A bemused Australian Rail Corp employee in a safety vest sat by a roped-off dusty train carriage, watching a bevy of young women clad in short skirts and spiked heels negotiate the deeply grooved rail lines that criss-crossed a disused shed.
Welcome to Fashion Week, Australian style.
The Australian fashion extravaganza, which this week showed its Spring/Summer collection, has gained increasing prominence as major retailers are drawn to an economy that came through the global financial crisis relatively unscathed.
Organizers said on Saturday that the week-long show, held for the first time in disused rail yards on Sydney's grimy but gentrifying east side, welcomed nearly 2,000 delegates to watch the 66 established and emerging designers presenting 52 shows.
The event was live streamed for the first time as well this season and Jarrad Clark, director of global production with IMG, which oversaw the week, said most shows were near capacity.
"We are the country (where) they come to find unpretentious, cool, urban chic," said Clark.
Typical was local Sydney label Manning Cartell, which lived up to its tough-luxe reputation, showing a futuristic collection of metallic boxy cropped tops, formal shorts and pencil dresses.
Ultimately, more than 20,000 people tuned in from over 77 countries, reflecting interest in fashion produced by a country that has experienced an unbroken two decades of economic growth.
Australian luxury fashion retailers such as Oroton and Sass & Bide are experiencing solid sales alongside international luxury brands like Louis Vuitton, Gucci and Chanel.
Australia, which has long had a reputation of easy-going, laid back style, turned up the edgy factor with a move from its long-time home on Sydney's harbour to disused rail yards in the city's gentrifying, but still grimy, inner east.
TURNING UP THE EDGY FACTOR
Models for designers including Christopher Esber, Alex Perry, Jayson Brunsdon, Easton Pearson and Christina Exie paraded down catwalks surrounded by concrete walls, air conditioning ducts and floor grills.
For designers like Exie, the winner of Project Runway Australia who was presenting her first international collection, the new surroundings perfectly suited the stripped back, modern aesthetic of their collections.
But not everybody was happy to switch the breathtaking harbour views of the Overseas Passenger Terminal for the Carriageworks, the rail yards that have been revamped by the government as an arts and performance space.
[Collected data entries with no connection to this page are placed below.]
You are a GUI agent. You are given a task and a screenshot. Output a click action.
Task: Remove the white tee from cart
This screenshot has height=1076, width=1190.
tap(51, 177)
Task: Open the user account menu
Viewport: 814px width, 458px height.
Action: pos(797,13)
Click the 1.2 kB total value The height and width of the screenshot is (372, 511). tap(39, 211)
"Circular Quay was better, there was more of a buzz and a fun atmosphere," said Caroline Cox, the designer of shoe line Tilly Rose.
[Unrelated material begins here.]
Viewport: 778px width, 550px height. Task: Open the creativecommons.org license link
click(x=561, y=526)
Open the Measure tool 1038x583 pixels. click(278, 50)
There were also grumbles about IMG's decision to move the show ahead from its traditional dates in May and reports of a dearth of potential buyers at the Premiere trade event running alongside the catwalk shows.
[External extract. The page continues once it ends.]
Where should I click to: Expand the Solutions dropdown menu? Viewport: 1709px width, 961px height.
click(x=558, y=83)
IMG brought the event forward to bring it closer in line with buying schedules and other shows around the world, but many participants said it still wasn't early enough.
Kathryn Cizeika and her design partner Katie Freeman had hoped to meet more international buyers for their Empire Rose label and were disappointed at the light foot traffic past their stand in the Premiere trade hall.
"We did have a good talk with a prospective Chinese buyer this morning, but it's been slow," Cizeika said.